Ware walking on crutches after surgery on broken leg
Louisville coach Rick Pitino says sophomore guard Kevin Ware was already up walking on crutches this morning after a two-hour operation last night to repair his broken right leg. School officials say doctors reset the bone and inserted a rod in his right tibia.
Meanwhile, Ware's mother spoke exclusively with Eyewitness Sports.
"He's had to overcome a lot of obstacles, and it seems as if with every obstacle he has to go through he becomes a better man because of it. We don't know why this happened. It's a freak accident but at the end of the day I believe there is a reason for it all. Maybe it's not him. Maybe he will have to pass this testimony on to someone else. I believe it will make him a better person," said Lisa Junior, Kevin Ware's mother.
"He's in very good spirits," said Louisville coach Rick Pitino during a conference call with media. "He's anxious to get out of the hospital and get back with the guys."
Pitino visited Ware at Methodist Hospital after the surgery and again this morning. Ware suffered a gruesome injury Sunday night in the first half of Louisville's 85-63 victory over Duke in the NCAA Midwest Regional final at Lucas Oil Stadium. The win sent the Cardinals to the Final Four next weekend in Atlanta, Ware's hometown.
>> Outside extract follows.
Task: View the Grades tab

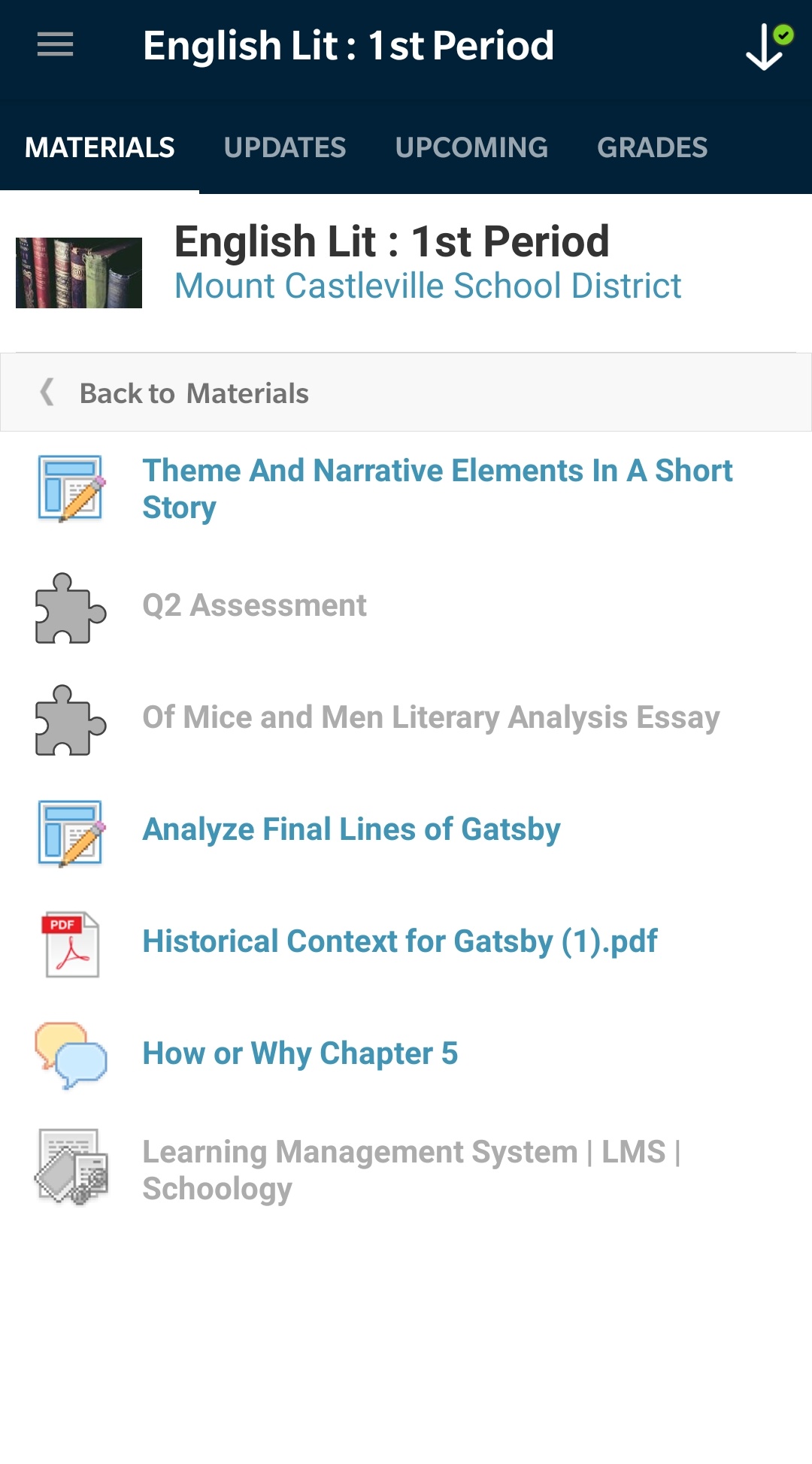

"Kevin had a good night," said Pitino. "He's not in a whole lot of pain. Right before the surgery, he was able to watch the players at the press conference. The nurses and doctors told me that was the first time he broke down and cried when the players were talking about him."
Pitino saw the injury up close, as Ware fell awkwardly in front of the Louisville bench with 6:33 left in the first half.
"He got up in the air," said Pitino. "When he landed, his leg went one way and the shoe went another way and the bone split."
Pitino says he started to help Ware up when he saw the severity of the injury. The Louisville players were visibly disturbed and shaken. The crowd of almost 35,000, most of them Louisville fans, sat silently stunned for several minutes.
"If it wasn't for Kevin, I don't know if we could have gotten through last night," said Pitino. "He kept saying, ‘Just win the basketball game. I'll be fine. Get me home to Atlanta.' That was on my mind the entire night, how valiant he was with that type of injury."
Pitino says Kevin's mother Lisa arrived in Indianapolis this morning.
"She just needed to see him this morning," said Pitino. "She was crying all night. When she gave him a hug, she was fine. Everything's good right now."
Pitino says doctors have a slight concern for infection because the bone broke through the skin. But otherwise, Ware should be released from the hospital Tuesday to return to Louisville, just a two-hour drive south. The team leaves for the Final Four in Atlanta Wednesday night. Pitino expects Ware to be with the Cardinals.
Pitino says Ware has already received several calls of encouragement, including one from former Washington Redskins quarterback Joe Theismann, who suffered his own famous compound fracture on national television.
The Cardinals are the number one overall seed in the NCAA tourney and perhaps still the favorite to win the national championship, even without Ware.
"Kevin really hurts our basketball team not being there because we are short on backcourt substitutions anyway,' said Pitino. "Kevin has great speed and great length. He was playing the best basketball. Now you don't have any backcourt rotations, just Russ (Smith) and Peyton (Siva)."
Top seed Louisville takes on 9th seeded Wichita State Saturday at 6:09 p.m. at the Georgia Dome in the first national semifinal game. Syracuse takes on Michigan in the second game. Both the Orange and Wolverines are four seeds.